LONDON - Russia and China are among several countries attempting to “stress-test” the resolve of traditional powers, according to a report from the London-based International Institute for Strategic Studies.
It claims so-called “challenger” nations are persistently testing the tolerance of established powers for different forms of aggression, from proxy wars to cyberattacks.
The researchers cite the seizure this week of three Ukrainian naval vessels by Russian forces in the Azov Sea off Crimea, the territory that was forcibly annexed in 2014. Moscow claims these are Russian waters, in contravention of a 2003 deal between Moscow and Ukraine, which agreed the Azov Sea would be shared.
Ukraine warns its Black Sea ports are being cut off.
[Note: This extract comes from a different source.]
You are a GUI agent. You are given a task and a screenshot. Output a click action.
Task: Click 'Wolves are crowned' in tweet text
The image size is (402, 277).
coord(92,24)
A bridge built by Russia linking it with Crimea now limits the size of ships able to navigate the Kerch Strait.
Probing for weaknesses
The aim is to change the facts on the ground, said Nicholas Redman, co-author of the institute’s “Strategic Survey” report.
“They’re testing tolerances, probing for weaknesses, getting a measure of the resolve of other states by acts that are generally aggressive but are below the threshold of something that would obviously require a military response,” Redman told VOA.
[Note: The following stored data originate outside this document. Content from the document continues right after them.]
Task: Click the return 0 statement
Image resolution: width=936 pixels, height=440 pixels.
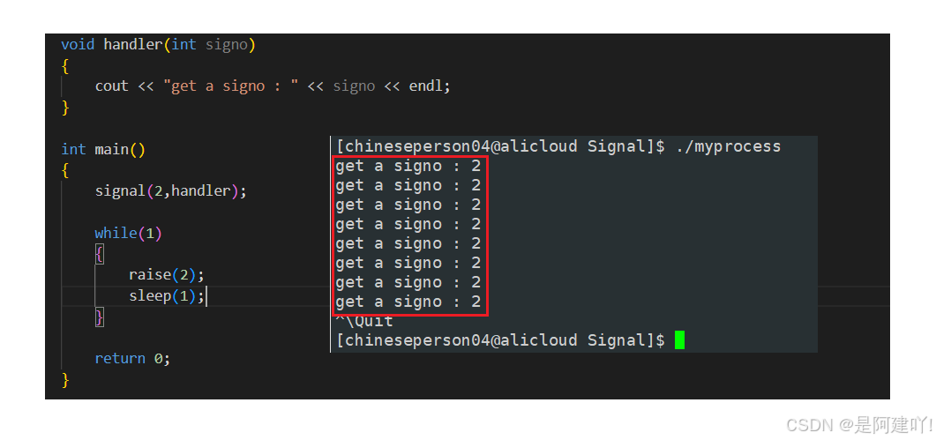Action: (132, 358)
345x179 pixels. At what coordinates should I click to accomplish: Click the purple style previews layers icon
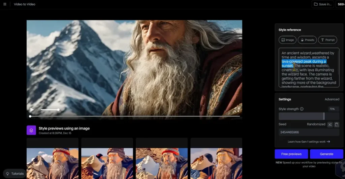31,130

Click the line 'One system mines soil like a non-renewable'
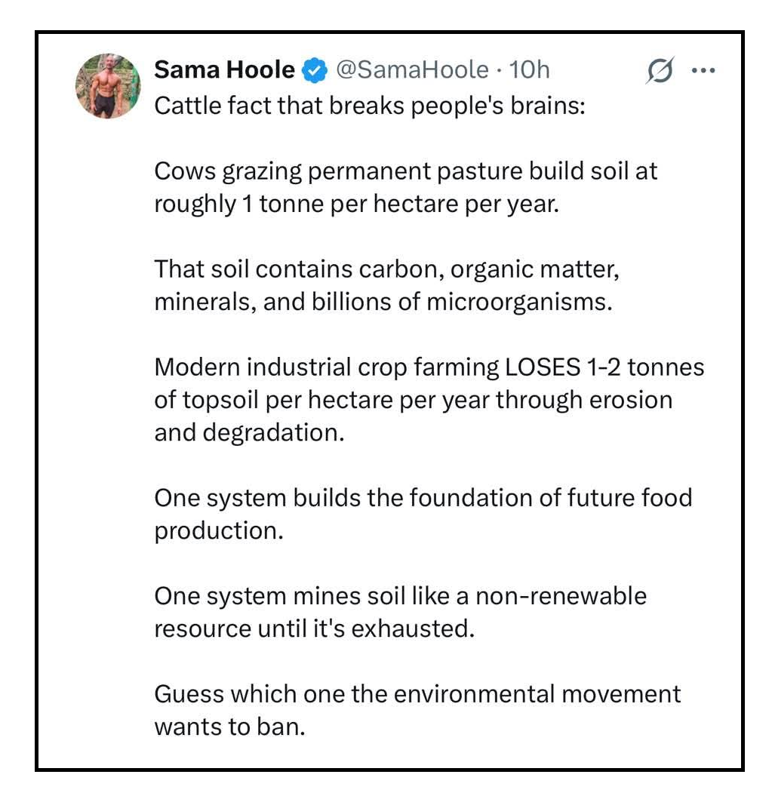coord(400,596)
Iran is also accused of conducting “tolerance warfare” by using its Revolutionary Guard and proxies across the Middle East to destabilize other countries, such as Syria.
Beijing’s activities in the South China Sea are also seen as part of the strategy to test Western resolve in that arena.
“China has used not its navy, but its coast guard or some other at-water capabilities in order to slowly push the envelope in the South China Sea. And obviously, the island-building campaign and the growth of infrastructure around there is about — without directly confronting anyone — nevertheless changing facts on the ground,” Redman said.
How to respond
So how should those on the receiving end of “tolerance warfare” respond? The report’s authors praise Britain’s reaction to the attempted chemical poisoning of a former double agent on British soil earlier this year, which London blamed on the GRU, the intelligence branch of Russia’s armed forces.
“What we saw was a powerful, asymmetric response. Sanctions, a tremendous degree of allied solidarity over diplomatic expulsions, and then an information operation over several months to systematically expose GRU activity,” Redman said.
The report warns a new era of geopolitical competition urgently requires new rules governing international behavior but negotiating such a global framework is fraught with difficulty.